Writing about the demise of Saab reminded me of the sheer cleverness of the company’s engineers. Much of what the engineers did in Trollhattan never saw the light of day and a lot of what did was production work for GM. One of the most original ideas the company had was unveiled to journalists. Back in 2000 I sampled Saab’s Variable Compression ratio engine. It was a 1.6-litre, five-cylinder, supercharged unit which, roughly speaking, hinged in the middle.
This meant the upper part of the engine could be tilted by up to four degrees in relation the lower half, allowing the engine’s compression to be varied between 8:1 and 14:1 depending on the engine load.

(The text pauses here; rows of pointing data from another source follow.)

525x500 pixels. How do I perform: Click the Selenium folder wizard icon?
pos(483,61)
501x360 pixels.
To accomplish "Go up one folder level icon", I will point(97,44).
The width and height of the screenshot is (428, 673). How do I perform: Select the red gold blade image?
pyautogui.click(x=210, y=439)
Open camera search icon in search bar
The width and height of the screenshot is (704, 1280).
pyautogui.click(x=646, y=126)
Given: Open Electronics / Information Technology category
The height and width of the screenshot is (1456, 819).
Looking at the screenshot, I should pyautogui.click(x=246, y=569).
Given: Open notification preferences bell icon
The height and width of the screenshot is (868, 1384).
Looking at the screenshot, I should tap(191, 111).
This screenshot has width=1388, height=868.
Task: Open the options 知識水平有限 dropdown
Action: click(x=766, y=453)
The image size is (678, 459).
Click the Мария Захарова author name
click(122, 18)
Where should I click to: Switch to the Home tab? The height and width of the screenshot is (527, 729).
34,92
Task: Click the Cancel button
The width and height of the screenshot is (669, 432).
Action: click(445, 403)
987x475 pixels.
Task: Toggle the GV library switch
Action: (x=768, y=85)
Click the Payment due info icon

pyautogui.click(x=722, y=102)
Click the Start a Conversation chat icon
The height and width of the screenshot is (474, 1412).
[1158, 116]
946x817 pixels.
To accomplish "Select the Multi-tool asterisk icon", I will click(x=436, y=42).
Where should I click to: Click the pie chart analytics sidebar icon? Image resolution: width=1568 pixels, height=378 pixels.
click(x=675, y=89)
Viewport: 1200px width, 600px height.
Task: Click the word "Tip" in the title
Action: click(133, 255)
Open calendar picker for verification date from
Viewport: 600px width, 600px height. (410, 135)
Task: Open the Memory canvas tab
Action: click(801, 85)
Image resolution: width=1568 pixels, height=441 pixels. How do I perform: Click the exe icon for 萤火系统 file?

A variable compression ratio is, perhaps, the holy grail for creating ever-more frugal engines, because a fixed ratio is compromise between all types of driving conditions. The Saab engine, though relatively crude, delivered 150bhp and 140lb ft per litre of cubic capacity, but the fuel economy of a conventional naturally-aspirated 1.6-litre petrol engine.
Saab’s engine never got any further under General Motor’s ownership and, in truth, it’s unlikely that the tilting mechanism could ever have been put into production. Achieving a variable compression ratio in a long-life production engine is very difficult, but it is the key to one of the Holy Grails of engine design. It will allow an engine to run - in certain conditions - like a frugal diesel, with the fuel/air mix igniting without needing a spark. This, in turn, will allow an engine to be much smaller for a given output and remarkably frugal.